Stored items
>>

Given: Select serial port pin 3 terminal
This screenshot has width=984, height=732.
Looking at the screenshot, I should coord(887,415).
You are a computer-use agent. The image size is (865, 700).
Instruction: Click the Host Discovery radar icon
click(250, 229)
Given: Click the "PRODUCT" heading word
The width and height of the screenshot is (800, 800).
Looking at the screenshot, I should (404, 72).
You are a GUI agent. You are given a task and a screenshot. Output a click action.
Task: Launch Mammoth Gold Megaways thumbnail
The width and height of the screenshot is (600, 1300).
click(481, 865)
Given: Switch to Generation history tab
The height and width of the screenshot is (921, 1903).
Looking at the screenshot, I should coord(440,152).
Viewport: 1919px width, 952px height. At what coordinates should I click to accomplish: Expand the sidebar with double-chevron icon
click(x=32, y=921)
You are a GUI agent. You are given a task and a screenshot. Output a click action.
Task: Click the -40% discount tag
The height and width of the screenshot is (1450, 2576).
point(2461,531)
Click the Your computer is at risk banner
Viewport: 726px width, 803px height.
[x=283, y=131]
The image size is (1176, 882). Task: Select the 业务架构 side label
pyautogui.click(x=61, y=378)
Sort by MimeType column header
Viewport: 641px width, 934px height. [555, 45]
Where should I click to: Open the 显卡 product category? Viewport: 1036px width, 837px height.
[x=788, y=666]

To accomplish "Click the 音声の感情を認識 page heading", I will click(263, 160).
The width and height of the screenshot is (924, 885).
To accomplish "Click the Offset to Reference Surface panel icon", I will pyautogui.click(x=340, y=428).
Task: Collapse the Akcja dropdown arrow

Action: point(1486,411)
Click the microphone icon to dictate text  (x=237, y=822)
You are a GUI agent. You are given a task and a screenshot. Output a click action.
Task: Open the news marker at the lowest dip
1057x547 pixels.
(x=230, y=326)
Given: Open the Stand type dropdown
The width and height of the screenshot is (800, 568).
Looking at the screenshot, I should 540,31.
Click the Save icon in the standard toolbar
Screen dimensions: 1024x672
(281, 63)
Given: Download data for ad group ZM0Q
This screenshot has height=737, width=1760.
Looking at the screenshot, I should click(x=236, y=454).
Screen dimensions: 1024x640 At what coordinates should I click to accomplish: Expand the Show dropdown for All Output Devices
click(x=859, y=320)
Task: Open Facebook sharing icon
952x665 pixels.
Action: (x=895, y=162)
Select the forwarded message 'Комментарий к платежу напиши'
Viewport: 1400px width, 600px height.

<<

PROBLEM TO WORK ON => Looking at the entries above, can you reproduce exactly the lines from the one that holds "The width and height of the screenshot is (600, 1300)." through the one that holds "Task: Click the -40% discount tag", and only those?

EXERCISE RESULT =>
The width and height of the screenshot is (600, 1300).
click(481, 865)
Given: Switch to Generation history tab
The height and width of the screenshot is (921, 1903).
Looking at the screenshot, I should coord(440,152).
Viewport: 1919px width, 952px height. At what coordinates should I click to accomplish: Expand the sidebar with double-chevron icon
click(x=32, y=921)
You are a GUI agent. You are given a task and a screenshot. Output a click action.
Task: Click the -40% discount tag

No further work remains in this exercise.